So, along with a roasted chicken, I will also make:

Swiss Chard and Caramelized Onion Tacos

Red Lentil Hummus

Farro Salad with Roasted Mushrooms and Parmesan

I’m thinking I will make the taco filling and stick it in the fridge for later in the week.  It looks like a super easy and delicious vegetarian recipe–and I’m sure it will reheat nicely.  We bought beets from the Saturday Market, and Jeff’s friend gave us some red chard, so I will mix the beet greens and chard for this dish.
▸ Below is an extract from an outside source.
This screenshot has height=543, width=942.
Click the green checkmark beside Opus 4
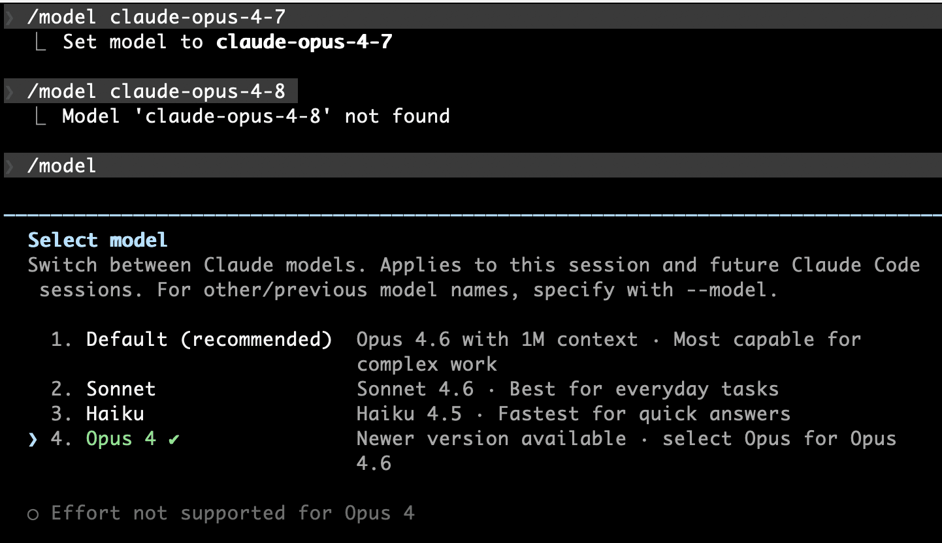pyautogui.click(x=173, y=439)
The red lentil hummus will be good for an easy and light weeknight meal.  We picked up some pita and fresh vegetables to go along with it.

Lastly, the farro salad sounds like it will accompany my chicken well.  Except, I couldn’t find farro at the MoC, so I bought some wild rice instead.  I bought some mushrooms (shiitake, maitake, and lion’s mane) at the market yesterday, too, so I will use those and make the salad with rice.

Let’s see…anything else?  I also have some leeks and the beet root in the fridge that I will need to use as well.  The leeks would go good with the chicken and the beets can be roasted in the oven, too.

Stay tuned for pictures and the process later today.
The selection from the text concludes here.